Video games are the proverbial pillars of which manhood rests upon.
The core values needed to rescue Princess Zelda or win the 2012 NBA ch’ip with the Atlanta Hawks are the same ones you’ll need to procure gainful employment or change a diaper. & unless someone can prove me wrong, I wouldn’t be surprised if Jesus zapped a Game Boy or PSP down here on a couple of different occasions just to clear his head for an upcoming struggle. Really, though; nothing says “I’m ready!” like gunning down space aliens after healing lepers & what not, but that’s neither here nor there.
Playing video games, much like spitting & secretly lusting fat ladies, are man-based activities & no amount of coitus, pre- or post-marriage, is going to ever change that. Sorry ladies, I’m just keeping it [t]real.

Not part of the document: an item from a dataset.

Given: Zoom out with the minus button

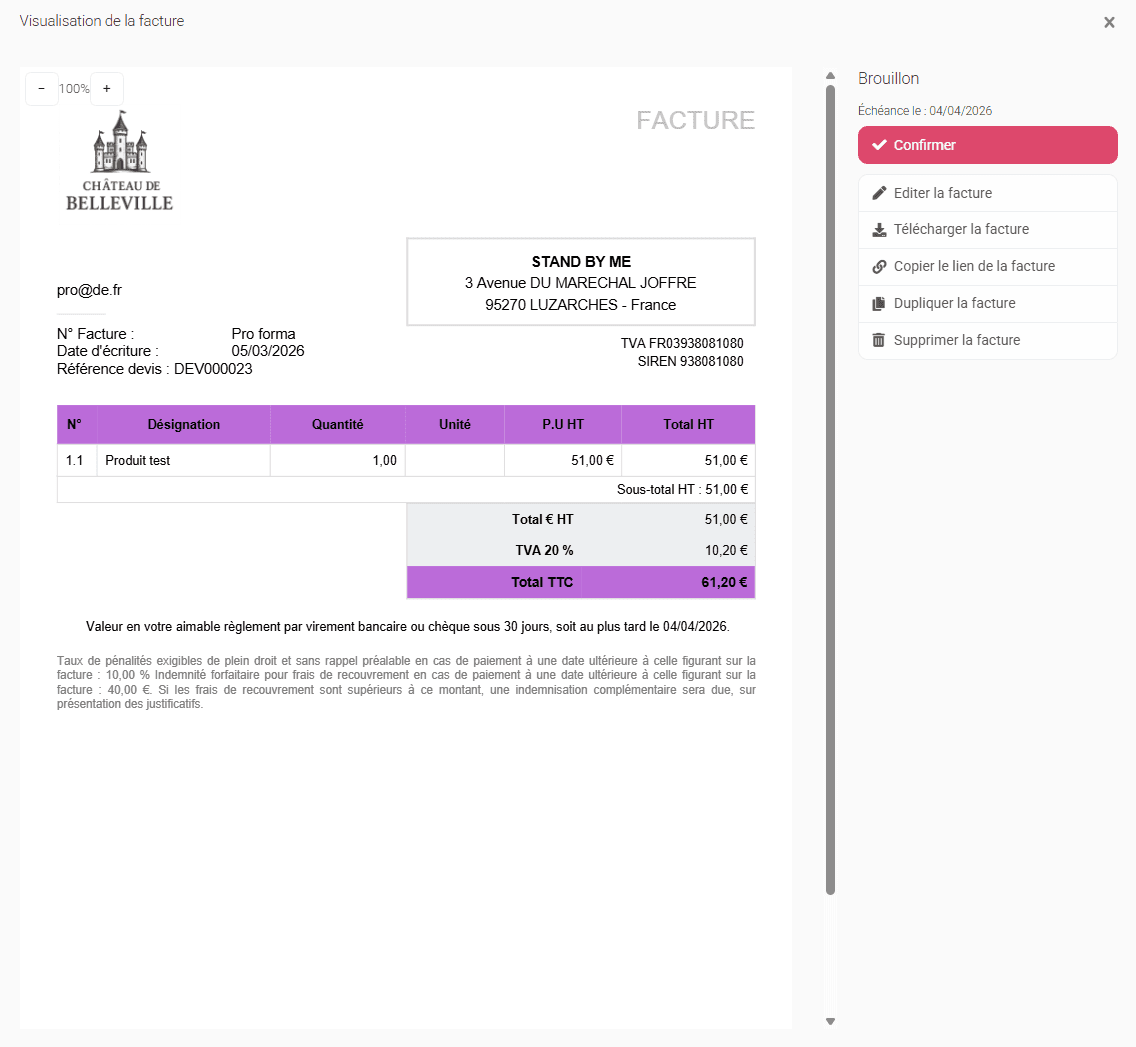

(Also, I’m aware girls play video games too, but that’s a fairly recent societal development. No shots, just observations.)
A funny thing happens when a relationship’s momentum starts increasing; the woman (usually well-intending) buys the man a video game system for a birthday present or as a tax return gift, yet within a year’s time, she hates the machine. Why, you ask? Because it becomes the man’s best friend, & the woman is confused since it doesn’t have a vagina nor the ability to buy him the new Jordans. In her eyes, this situation should be a no-brainer. During this sandstorm of irrational jealousy, the woman loses sight of the main issues. Clearly, the man is at home right now. It may not be in the desired capacity, but half of the work is already done for her. Him being home eliminates 80% of most trouble causing scenarios. Pardon my naiveté, but that seems winnish-winnish, no?

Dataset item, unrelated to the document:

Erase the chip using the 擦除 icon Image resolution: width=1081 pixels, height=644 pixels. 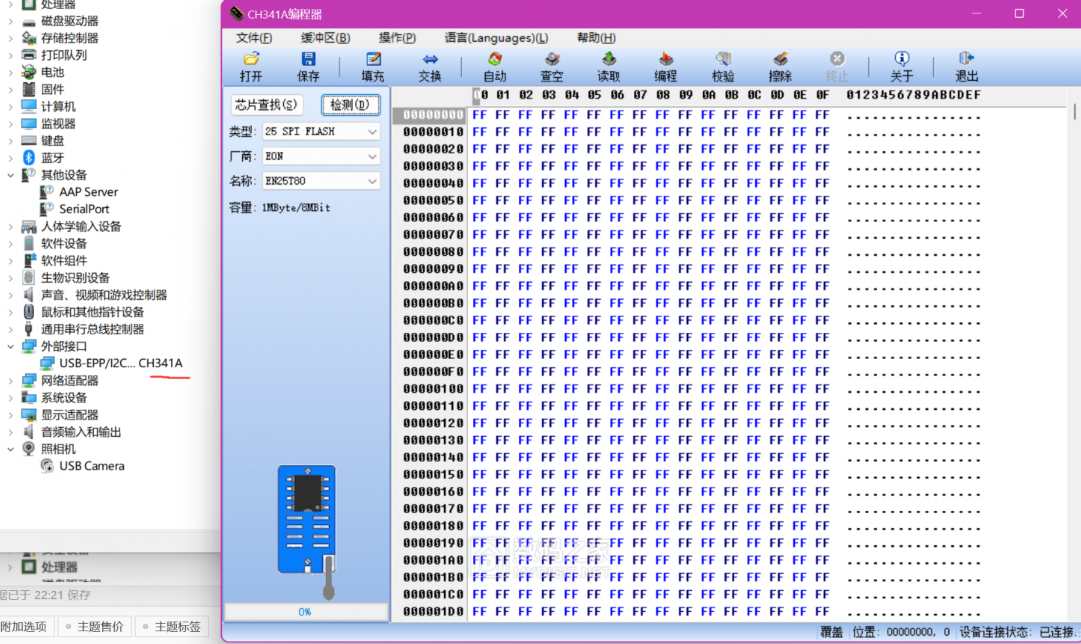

Apparently not, because still, in 2012, women hate their man’s video game system. Little does the lady even know that the video games & her are eerily similar & actually play for the same team. If she took the time to observe, she could use said system as the keenest weapon in her arsenal.
When it’s all said & done, though, this set-up works extremely well for the man who recognizes that both entities – girls & video games – share some basic rules of engagement. Now, in an effort to bridge the gap between our lover & our leisure, RAWIFDP lays out 5 similarities between chicks & video games.
5. The proper finger movement combination can earn you bonus points & possibly, extra rounds. During the combo – after you’ve located the button – a steady rhythm has to be maintained or you’ll never make it to the next level.
4, Research the unit before you decide to make a commitment to it. Because by the time that you realize you don’t want it, it’s probably much too late to return it to where you got it from.
3. Proper maintenance is key to performance. Update when necessary & never, ever let it get too hot.
2. Understand that keeping you at home is it’s main goal. The soul purpose. Anything else is unimportant. Expect unexpected distraction(s).
1. Inspect carefully for pre-existing damage. There isn’t much worse than inheriting another player’s battle-bruised box.